Alıntı Metin:
++++++++
Kaynak: Sahîh-i Buhârî, Kıtabu'r-rıkaak
Konu: Cennetin Ve Ateşin Sıfatları Babı
6638-) Bize Hammâd ibn Zeyd, Amr ibn Dînâr'dan; o da Câbir (radıyallahü anh)'den tahdîs etti ki, Peygamber(sallallahü aleyhi ve sellem):"Şefaatle ateşten sanki seârîr gibi çıkarlar" buyurdu. dedi ki: Ben Amr'a: "es-Seârîr" nedir? diye sordum. Amr: "ed-Dağâbîs"dir, dedi. ibn Dînâr'ın dişleri düşmüş, bu sebeble ağzı da düşmüştü (Bu sebeble noktalı şîn ile olan kelimeyi böyle üç noktalı sâ ile telâffuz etmişti). dedi ki: Ben Amr ibn Dînâr'a: Yâ Ebâ Muhammedi Sen Câbir ibn Abdillah'tan: Ben Peygamber'den işittim, O "Şefaatle (bir kavim) ateşten çıkar" buyururken işittim, dediğini bizzat işittin mi? diye sordum. Evet bunu söylerken kendisinden bizzat işittim, dedi.
++++++++
Verilen Veriler:
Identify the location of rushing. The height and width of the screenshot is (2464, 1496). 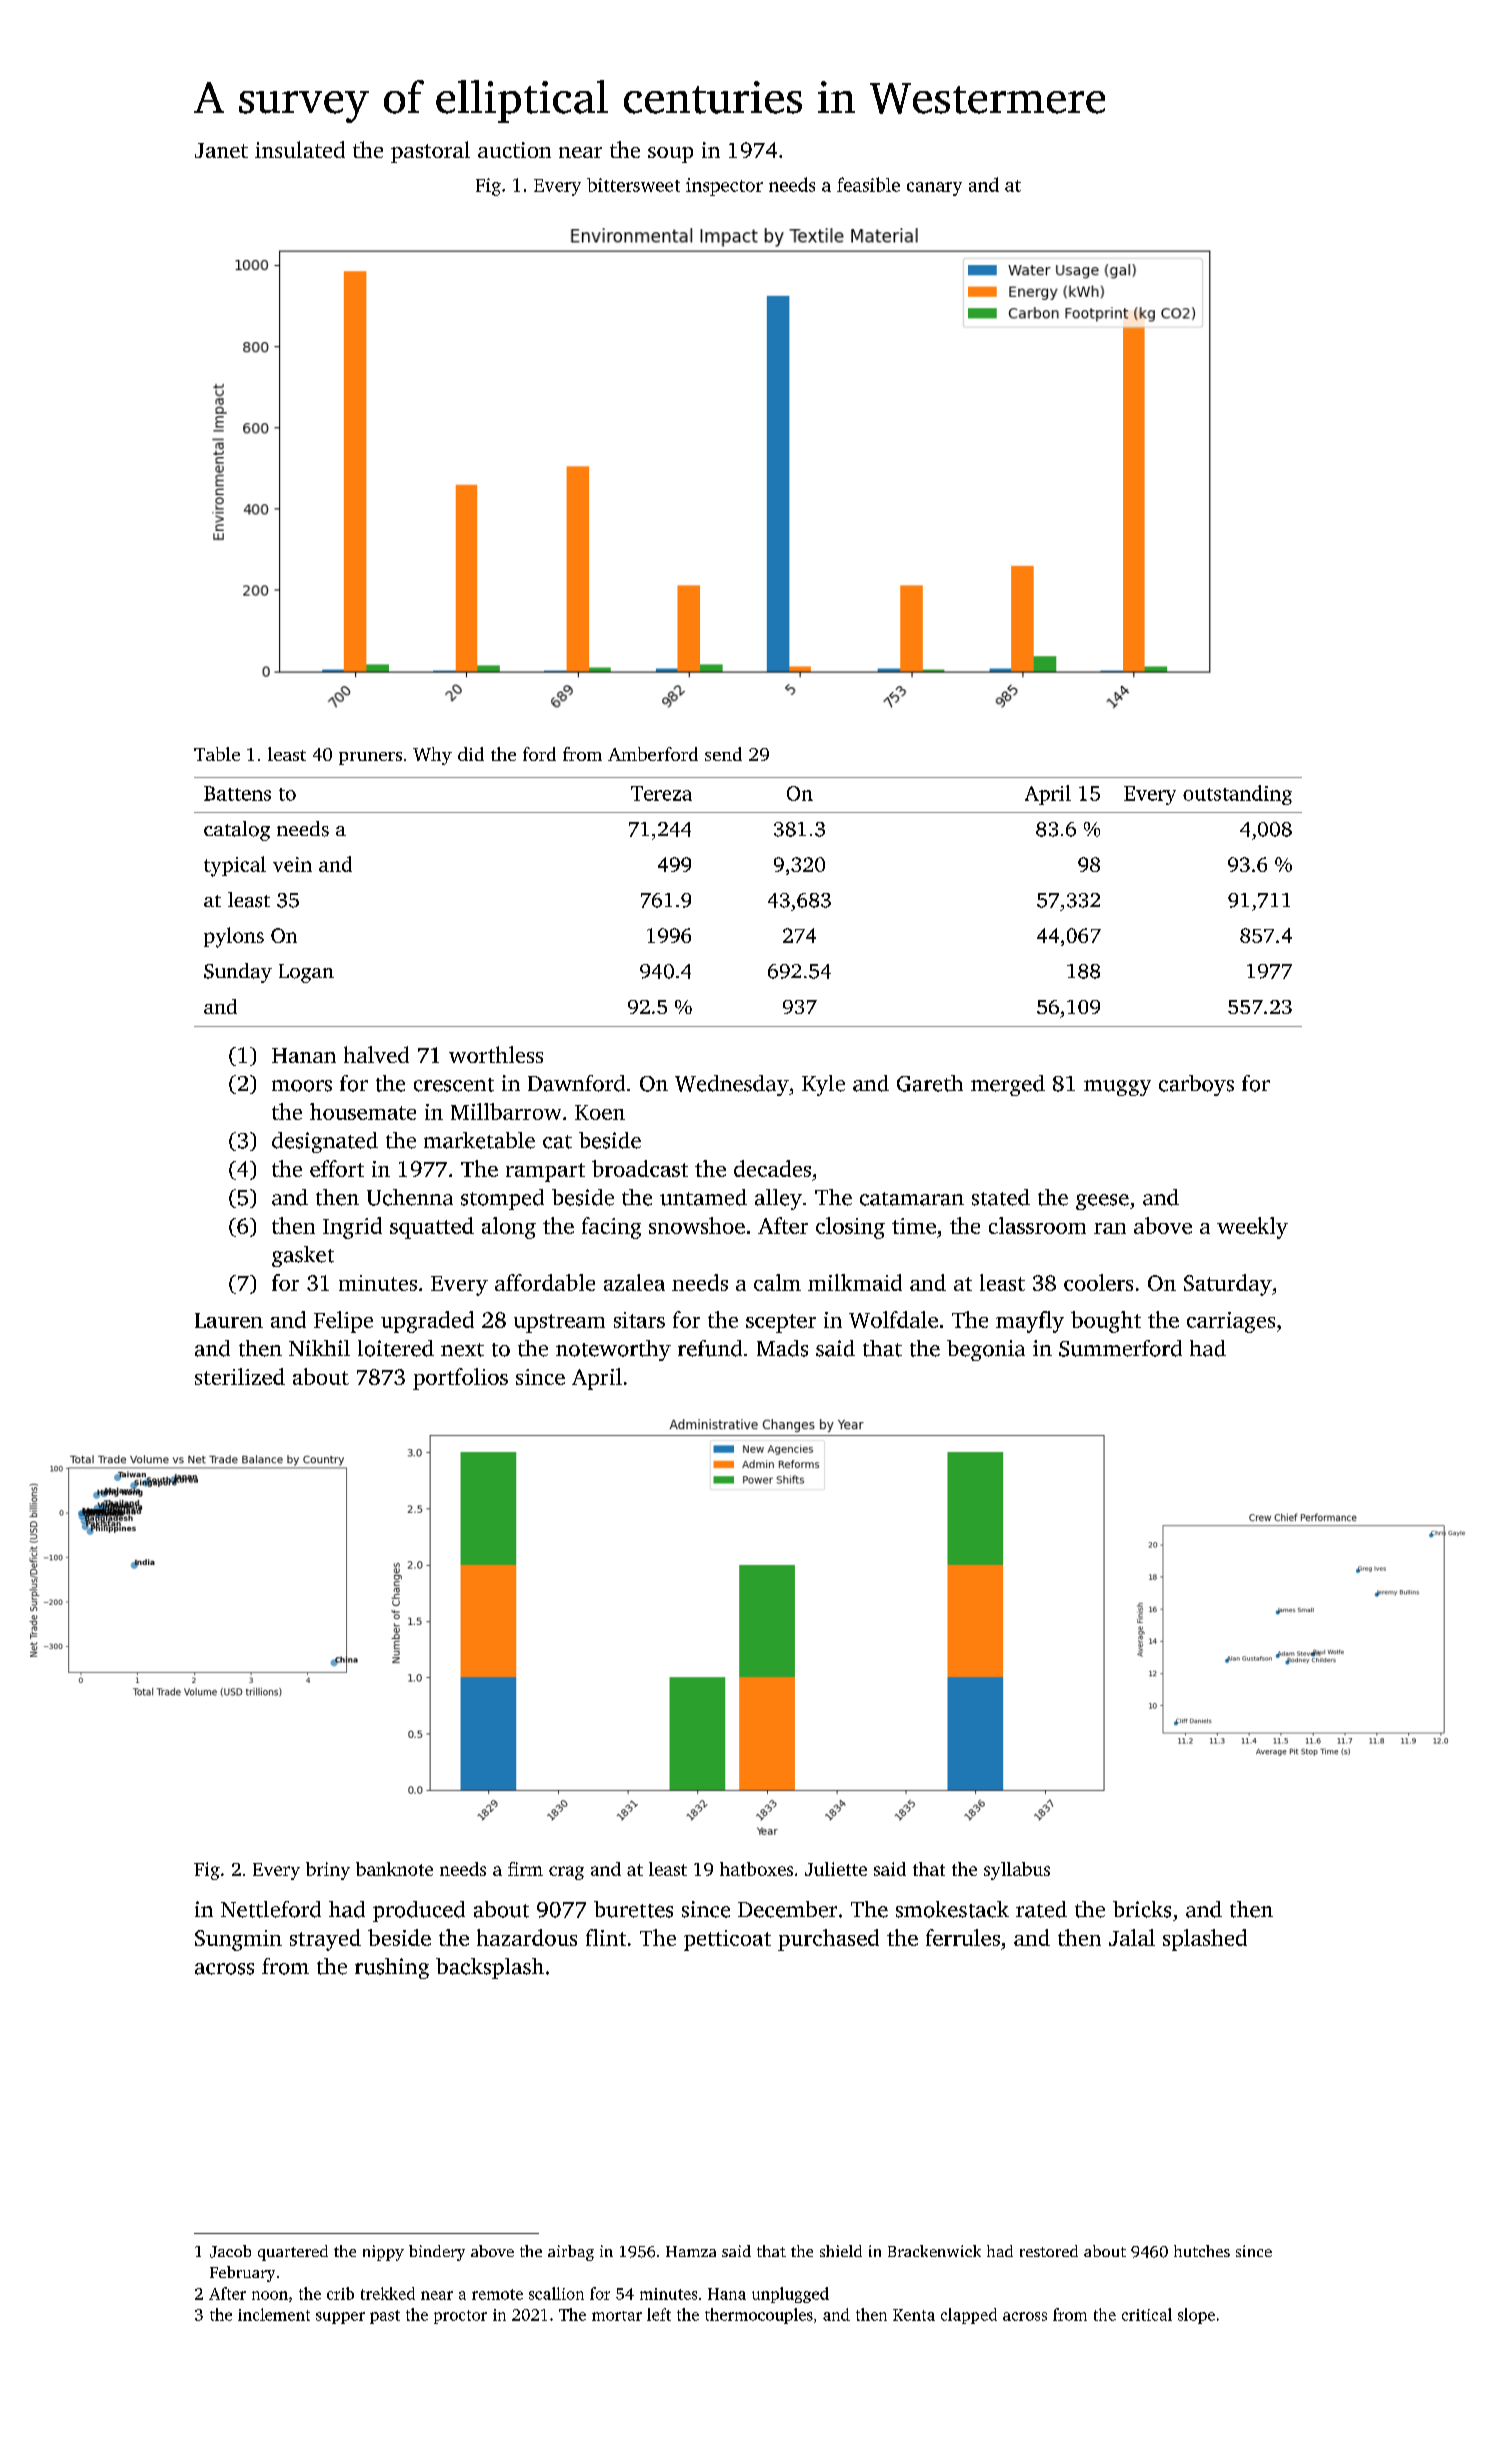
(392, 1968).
++++++++
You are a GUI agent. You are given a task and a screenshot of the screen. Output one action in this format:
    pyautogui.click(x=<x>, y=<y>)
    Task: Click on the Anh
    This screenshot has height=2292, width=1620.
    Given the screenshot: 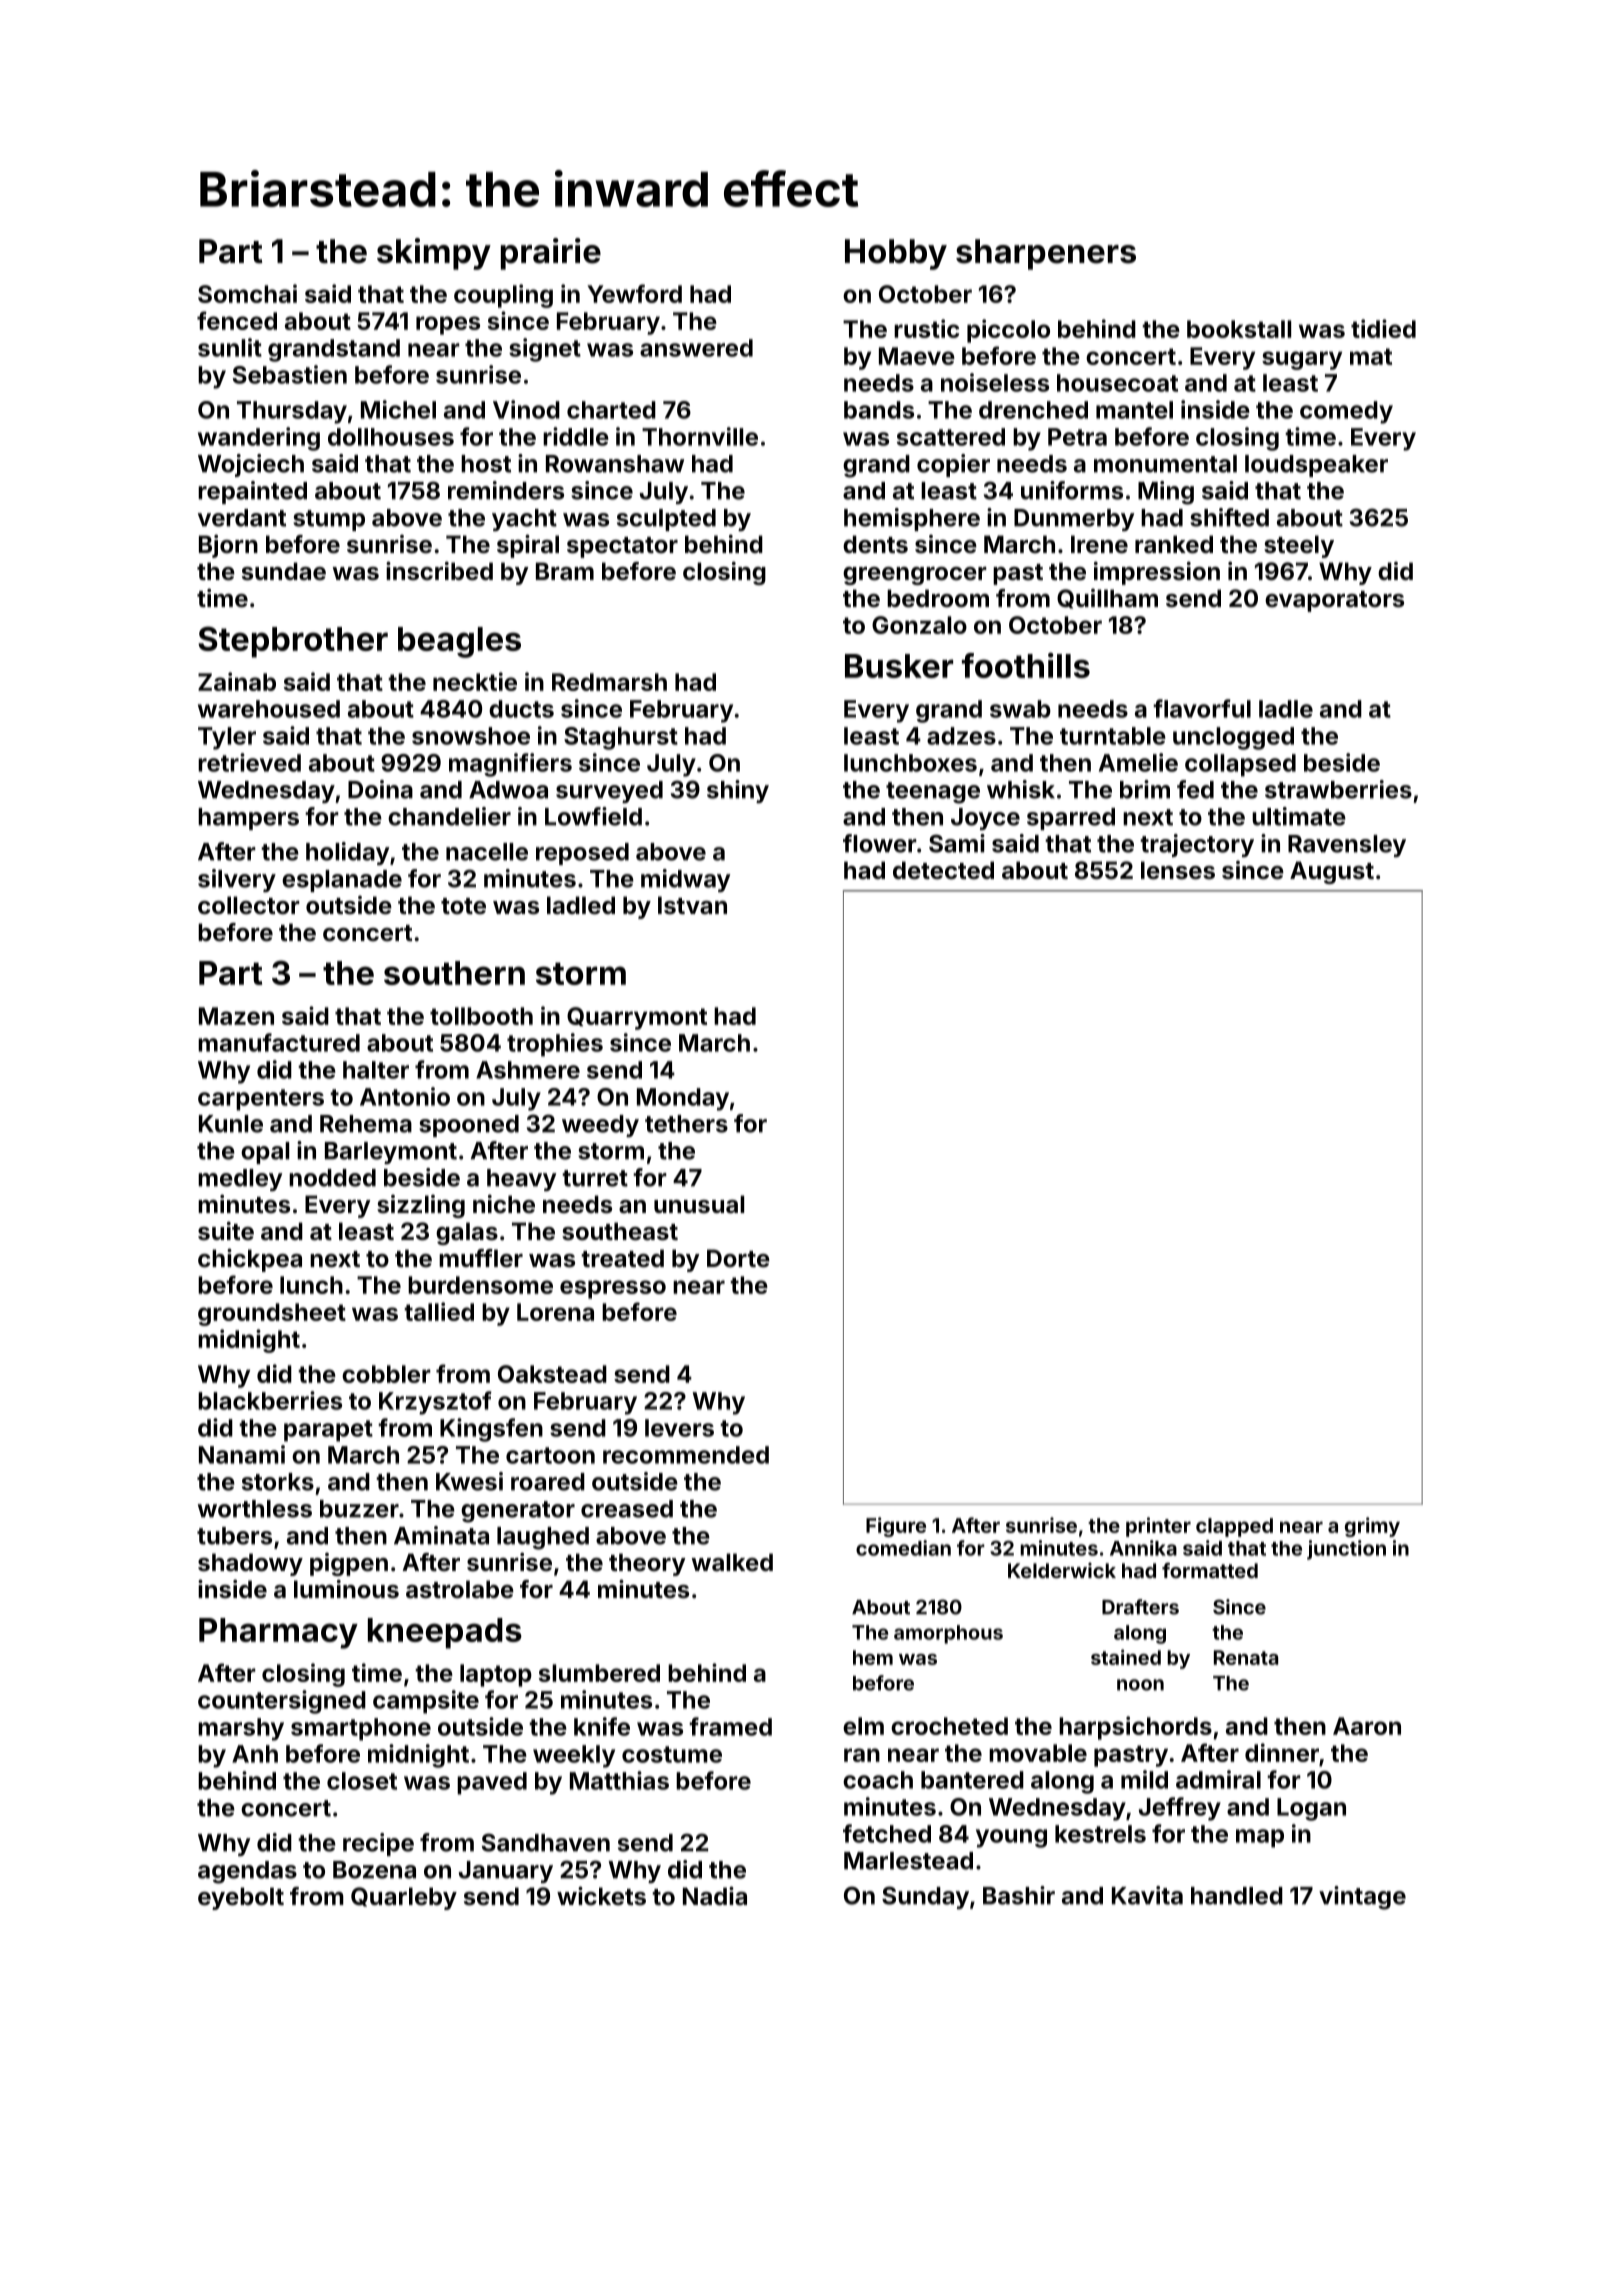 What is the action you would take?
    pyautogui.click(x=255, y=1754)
++++++++
Görev 1: Alıntı metindeki "Kaynak: Sahîh-i Buhârî, Kıtabu'r-rıkaak" ifadesiyle başlayıp "bizzat işittim, dedi." ifadesine kadar devam eden bölümü aynen yeniden yazınız.
Görev 2: Alıntı metne göre İbn Dînâr'ın ağzı hangi sebeple düşmüştü?
Listenin bu çalışmayla herhangi bir ilgisi bulunmamaktadır.

Çözüm 1:
Kaynak: Sahîh-i Buhârî, Kıtabu'r-rıkaak
Konu: Cennetin Ve Ateşin Sıfatları Babı
6638-) Bize Hammâd ibn Zeyd, Amr ibn Dînâr'dan; o da Câbir (radıyallahü anh)'den tahdîs etti ki, Peygamber(sallallahü aleyhi ve sellem):"Şefaatle ateşten sanki seârîr gibi çıkarlar" buyurdu. dedi ki: Ben Amr'a: "es-Seârîr" nedir? diye sordum. Amr: "ed-Dağâbîs"dir, dedi. ibn Dînâr'ın dişleri düşmüş, bu sebeble ağzı da düşmüştü (Bu sebeble noktalı şîn ile olan kelimeyi böyle üç noktalı sâ ile telâffuz etmişti). dedi ki: Ben Amr ibn Dînâr'a: Yâ Ebâ Muhammedi Sen Câbir ibn Abdillah'tan: Ben Peygamber'den işittim, O "Şefaatle (bir kavim) ateşten çıkar" buyururken işittim, dediğini bizzat işittin mi? diye sordum. Evet bunu söylerken kendisinden bizzat işittim, dedi.

Çözüm 2: Dişleri düşmüş olduğu için.